While these are not the only means of demonstrating inadequate representation, Massachusetts Fed'n of Teachers, 409 Mass. at 207 n.4, citing Brockton Agric. Soc'y, 390 Mass. at 435, we discern no such showing by any means here.
While the abutters emphasize the board's admission that their interests were not the same, this reading ignores that they and the board share the same ultimate goal, preserving the board's decision, and there is thus "no actual disagreement" as relates to goals. Massachusetts Fed'n of Teachers, 409 Mass. at 207 (affirming denial of intervention as of right to parents of school children because interests of parents would be adequately represented by school committee). Despite its decision to not defend all the conditions of its special permit in the Land Court, the board gave no indication that it would not vigorously defend its decision. See Id. at 208, citing Natural Resources Defense Council v. New York State Pep't of Envtl. Conservation, 834 F.2d 60 (2d Cir. 1987). Unanimity of interest is not the same as unanimity of arguments. See Massachusetts Fed'n of Teachers, supra, at 207. Accordingly, the abutters have not met their burden for showing inadequacy in the board's representation, see Brockton Agric. Soc'y, 390 Mass. at 434, and the abutters do not meet the requirements for intervention as of right. See Bolden, 50 Mass.App.Ct. at 61.

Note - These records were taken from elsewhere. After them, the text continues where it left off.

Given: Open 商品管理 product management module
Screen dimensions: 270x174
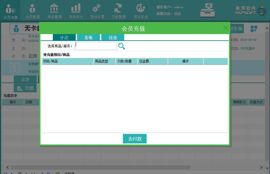Looking at the screenshot, I should (54, 11).
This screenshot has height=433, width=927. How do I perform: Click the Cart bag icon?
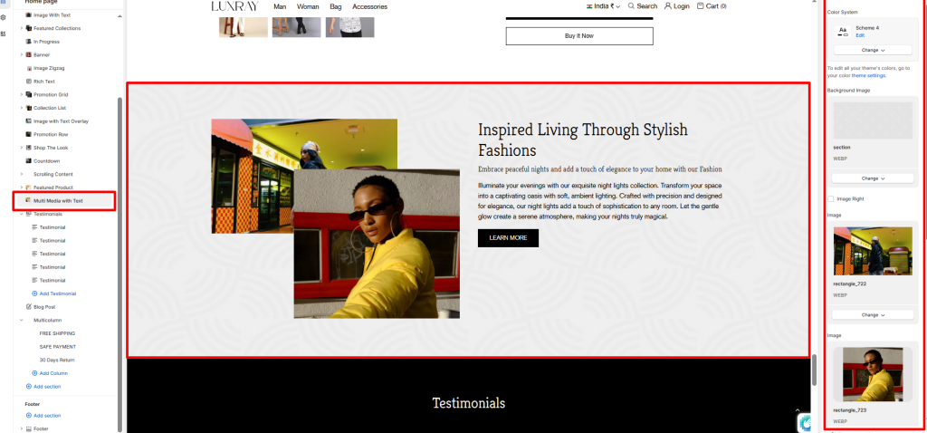tap(701, 6)
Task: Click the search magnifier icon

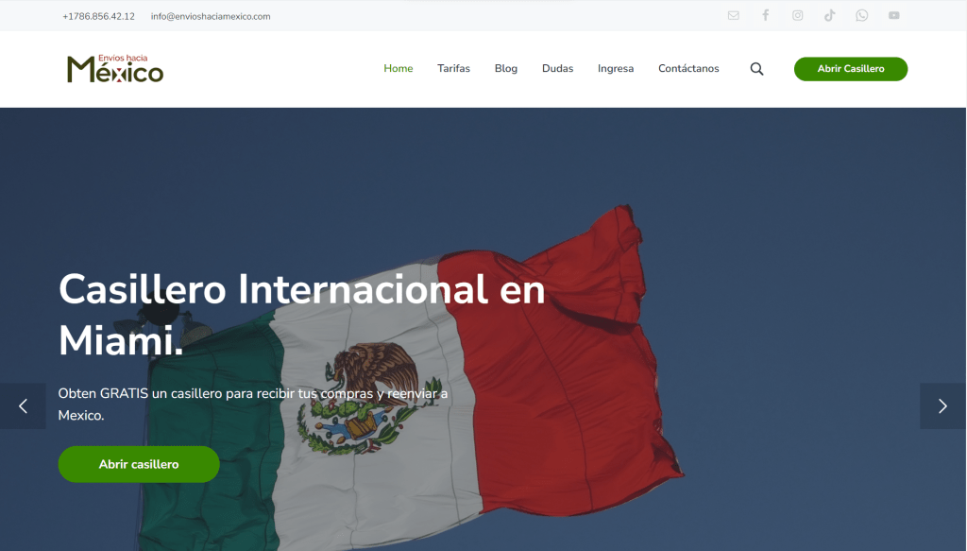Action: (x=756, y=68)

In any event, even if the interests of the abutters and the board are adverse, the abutters' claim would fail, as the developer maintains, on prong three. As the Land Court judge predicted in her order, the abutters have another opportunity to represent their interests and have their concerns heard in their ongoing challenge to the board's subsequent building permit decision in the Land Court. Having argued before us that neither the abutters' failure to appeal in this case, nor any other action the abutters have taken or failed to take, will prevent them from raising all their issues de novo in that proceeding, the appellees are, as counsel agreed at argument, judicially estopped from raising any claim to the contrary in that litigation. To the extent their answer in the Land Court action does so, as indicated by the letters of the parties submitted under Mass. R. A. P. 22 (c) (2), as appearing in 481 Mass. 1651 (2019), we trust they will amend it forthwith. If not, the abutters may move to strike the relevant portions of that answer.
Order denying motion to intervene affirmed.
The panelists are listed in order of seniority.